Single channel Eosin - standard HREM
The resin is mixed with Eosin B which cause it to exhibit broad fluorescence in the green portion of the visible spectrum. Samples are stained with Eosin B and where the stain binds to the sample the fluorescence is inhibited, so more eosinophilic proteins appear darker against the bright fluorescence of the resin. When imaged with a GFP filter set (~495nm/~520nm), this provides good contrast for viewing structural or phenotypic variation.
Single channel HREM is ideal for:
- Whole embryo phenotyping – HREM is widely used to identify phenotypic variations in mouse and other embryos; this is particularly useful in mouse gene knockout imaging.
- Isolated organ - imaging of isolated organs such as the heart, to look for organ specific anomalies and quantify phenotypic features e.g. heart chamber volume.

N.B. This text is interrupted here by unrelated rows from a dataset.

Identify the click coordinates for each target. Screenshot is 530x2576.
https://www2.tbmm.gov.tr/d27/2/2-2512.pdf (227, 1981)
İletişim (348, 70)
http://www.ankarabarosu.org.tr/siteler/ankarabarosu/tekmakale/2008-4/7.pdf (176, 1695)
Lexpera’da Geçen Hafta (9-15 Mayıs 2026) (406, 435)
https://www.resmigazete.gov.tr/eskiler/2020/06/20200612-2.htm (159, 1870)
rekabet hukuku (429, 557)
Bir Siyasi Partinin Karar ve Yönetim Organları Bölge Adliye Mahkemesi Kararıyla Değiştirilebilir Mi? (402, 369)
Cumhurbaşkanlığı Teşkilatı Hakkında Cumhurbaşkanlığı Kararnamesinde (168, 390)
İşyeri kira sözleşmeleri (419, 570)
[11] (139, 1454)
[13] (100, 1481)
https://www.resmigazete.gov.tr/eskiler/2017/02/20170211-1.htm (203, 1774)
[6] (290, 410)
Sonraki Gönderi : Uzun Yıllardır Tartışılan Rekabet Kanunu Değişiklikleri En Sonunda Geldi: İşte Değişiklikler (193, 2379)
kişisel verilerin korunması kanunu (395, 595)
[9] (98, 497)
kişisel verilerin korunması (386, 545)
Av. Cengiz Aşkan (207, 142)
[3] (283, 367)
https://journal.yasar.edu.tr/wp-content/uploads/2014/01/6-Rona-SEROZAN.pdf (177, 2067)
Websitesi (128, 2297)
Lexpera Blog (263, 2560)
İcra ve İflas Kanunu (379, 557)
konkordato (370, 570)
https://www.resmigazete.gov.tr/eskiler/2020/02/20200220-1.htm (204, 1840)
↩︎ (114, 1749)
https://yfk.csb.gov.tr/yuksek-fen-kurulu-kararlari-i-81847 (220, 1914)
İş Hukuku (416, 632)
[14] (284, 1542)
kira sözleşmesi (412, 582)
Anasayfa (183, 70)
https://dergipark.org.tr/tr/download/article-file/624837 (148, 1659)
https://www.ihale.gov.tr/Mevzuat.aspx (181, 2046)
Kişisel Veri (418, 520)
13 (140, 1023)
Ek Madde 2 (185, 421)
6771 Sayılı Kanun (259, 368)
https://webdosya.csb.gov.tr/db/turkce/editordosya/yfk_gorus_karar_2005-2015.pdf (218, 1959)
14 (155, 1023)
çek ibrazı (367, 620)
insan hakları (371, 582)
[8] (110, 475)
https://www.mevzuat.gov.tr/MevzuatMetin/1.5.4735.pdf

- Vascular imaging – in certain organs, for example the liver and skin, vasculature can be imaged with negative contrast; the fluorescent resin fills the vasculature making it bright whilst the stained tissue appears dark. With appropriate post processing to remove any bright structures that are not vasculature, 3D vasculature maps can be rendered.
Dual and multiple fluorescence
Specific target structures within the sample are labelled with a fluorescent tag, as would be done in immunohistochemistry. The resin is then made opaque to provide a better signal-to-noise ratio, and imaging is carried out at the appropriate wavelength(s).
Dual or multiple fluorescence are suited for:
- Microvascular mapping - fluorescent vascular stains can be injected into mouse or other animal models. The staining creates a 3D microvascular map of the sample on imaging.
- 3D cell distribution – fluorescent staining of cell nuclei in a sample allows visualisation of the 3D cell density.
- Cell tracking (short/mid term) – injecting cells pre-loaded with dyes designed for short/mid-term cell tracking, either into organs or systemically allows the locations of the cells to be identified at later time points.
- In vitro samples - 3D in vitro samples such as spheroids or 3D scaffolds can be stained and imaged using HREM to quantify 3D morphology of cells or other features of interest.
- Autofluorescence - many organs, for example the lung and kidneys exhibit strong autofluorescence. This can be used to visualise larger scale phenotypic variations in these organs, such as airway branching in Lungs or glomeruli in kidneys.
- Antibody staining – antibody stains may be compatible with HREM depending on the particular antibody of use and the solvent used for dehydration. A simple pre-test of the antibody on a cryosection with the intended solvent can be used to determine antibody compatibility. If the pre-test is successful, 3D whole mount staining times can be optimised for the sample size and antibody concentrations.